The St. Kitts and Nevis Citizenship by Investment Unit (CIU) says it is now turning its focus to the next phase of oversight and compliance after the United States Financial Crimes Enforcement Network (FinCEN) last week removed its long-standing advisory on the Federation’s Citizenship by Investment Programme.
The advisory, which had been in place since 2014, was officially rescinded on 24th February, 2026 following a series of governance and due-diligence reforms introduced by the Government and the Citizenship Unit.
Executive Chairman of the Citizenship Unit, H.E. Calvin St. Juste, said the decision reflects renewed international confidence in the programme’s administration and oversight.
“The rescission of the FinCEN advisory reaffirms confidence in the Programme under our new governance framework as a statutory body,” St.
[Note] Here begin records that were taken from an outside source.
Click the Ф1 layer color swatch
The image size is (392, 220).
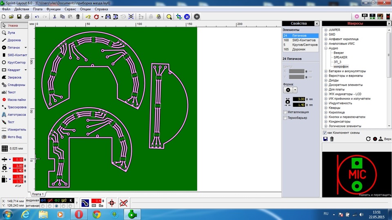tap(43, 200)
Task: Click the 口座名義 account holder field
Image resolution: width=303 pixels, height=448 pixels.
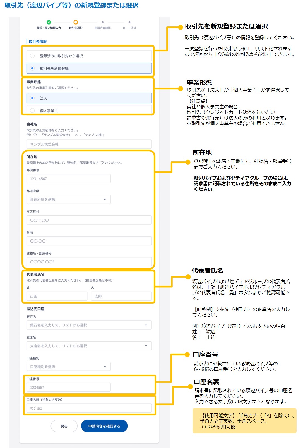Action: pyautogui.click(x=89, y=408)
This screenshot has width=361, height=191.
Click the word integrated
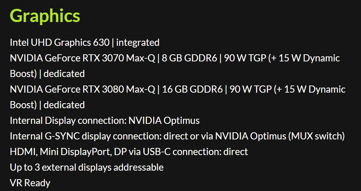138,42
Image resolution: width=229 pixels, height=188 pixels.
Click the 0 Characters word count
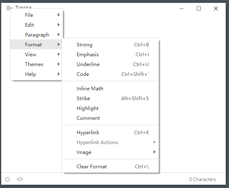coord(202,179)
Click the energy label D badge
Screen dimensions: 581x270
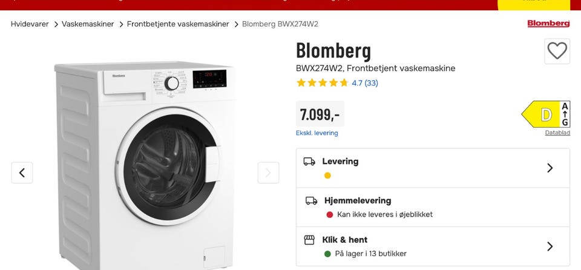tap(545, 114)
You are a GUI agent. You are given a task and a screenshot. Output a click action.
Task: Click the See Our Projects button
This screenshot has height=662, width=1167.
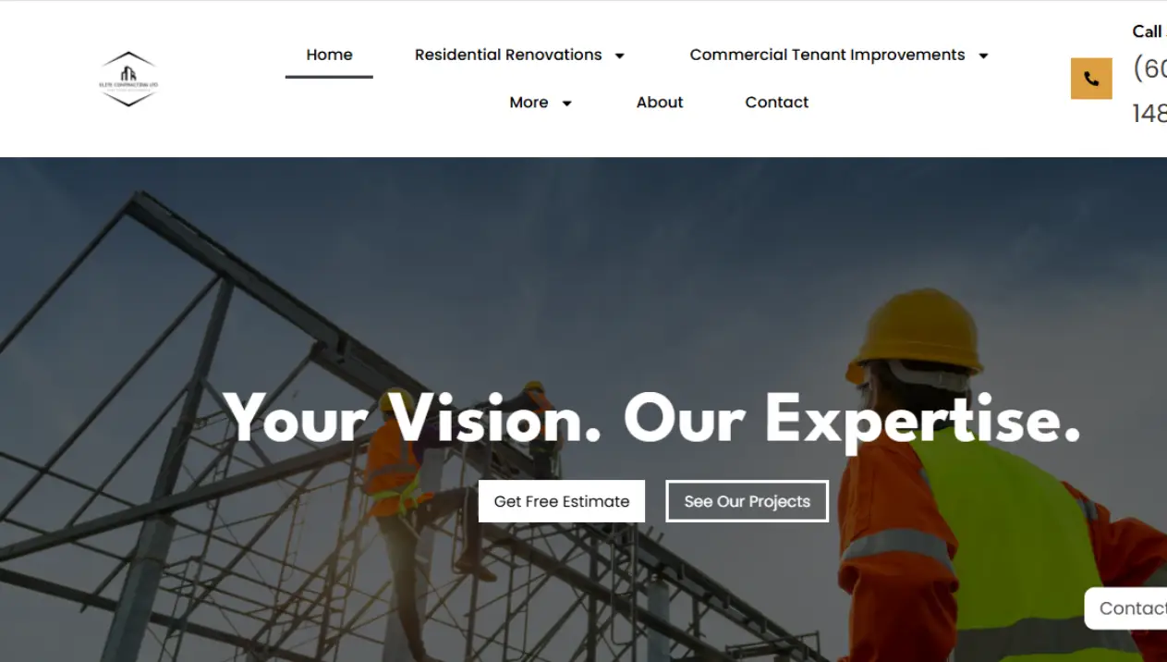click(x=747, y=501)
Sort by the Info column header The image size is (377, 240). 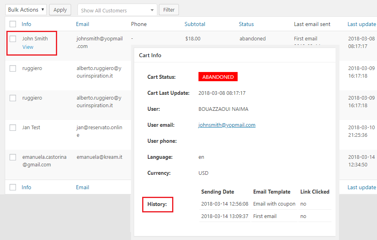coord(26,24)
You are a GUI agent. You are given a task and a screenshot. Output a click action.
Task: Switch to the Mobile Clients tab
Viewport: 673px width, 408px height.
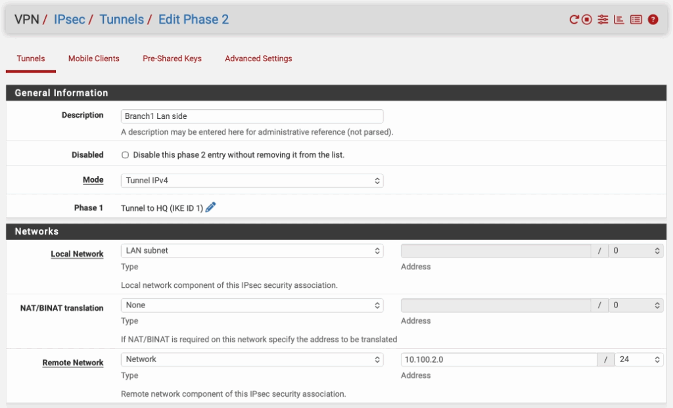click(x=94, y=58)
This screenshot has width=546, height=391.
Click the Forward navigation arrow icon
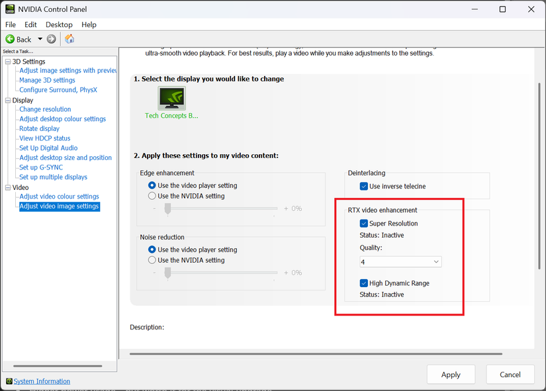pyautogui.click(x=51, y=39)
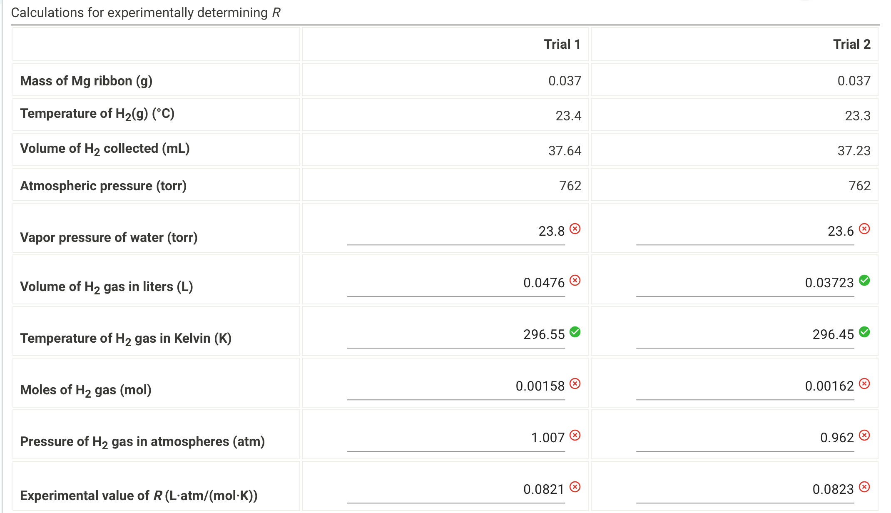
Task: Click the Calculations for experimentally determining R title
Action: [x=146, y=12]

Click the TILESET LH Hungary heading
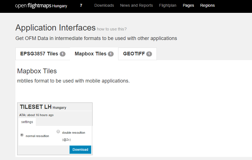(x=43, y=107)
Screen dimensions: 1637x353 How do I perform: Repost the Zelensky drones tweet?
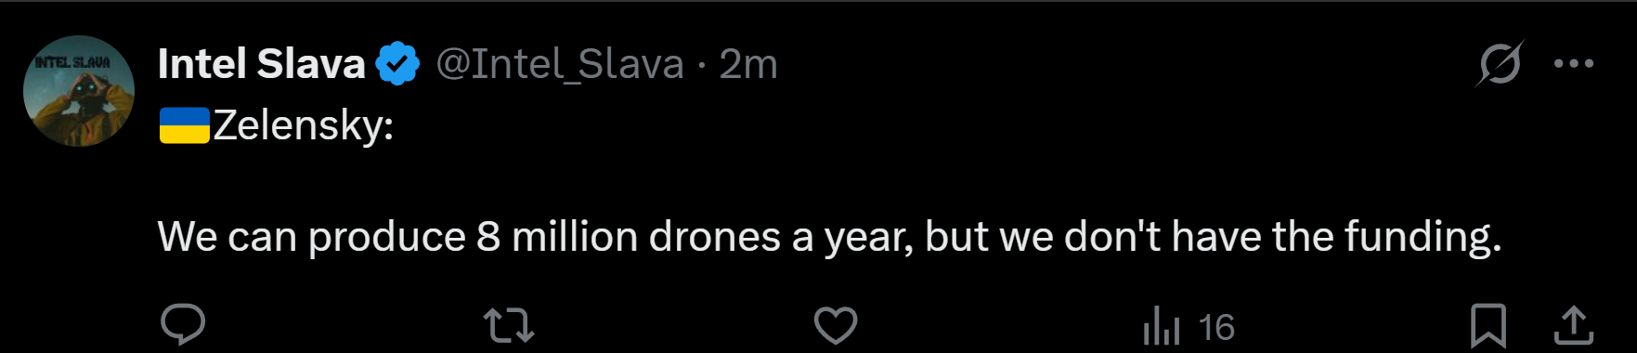click(x=509, y=326)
Juste said.
He explained that the Unit treated the advisory as a serious concern and undertook structural changes aimed at strengthening transparency, accountability and security.
“We took the advisory seriously and implemented comprehensive reforms to our due diligence processes, compliance framework, and security measures. The lifting of this advisory demonstrates that our commitment to good governance and upgraded processes has been effective in addressing the identified issues,” he added.
Among the measures introduced were enhanced background checks, partnerships with international due diligence firms, mandatory applicant interviews and the use of biometric identity verification including fingerprint and facial recognition screening.
The CIU also increased cooperation with local, regional and international law enforcement agencies to improve information sharing and strengthen security oversight.
St. Juste said the programme will continue evolving, including the introduction of a “genuine link” requirement intended to ensure successful applicants maintain a demonstrable connection to the Federation through residency, economic activity or national development engagement.
The Citizenship Unit was also established as a statutory body governed by a Board of Governors, a change officials say improves institutional independence and monitoring of compliance standards.
Looking ahead, St. Juste said the CIU it intends to maintain strict controls to preserve the credibility of the programme.
“Moving forward, we will continue to strengthen our processes and maintain the governance standards that led to the removal of the advisory. Our focus as a statutory body remains on ensuring robust due diligence, good governance and compliance with international AML/CFT standards,” he said.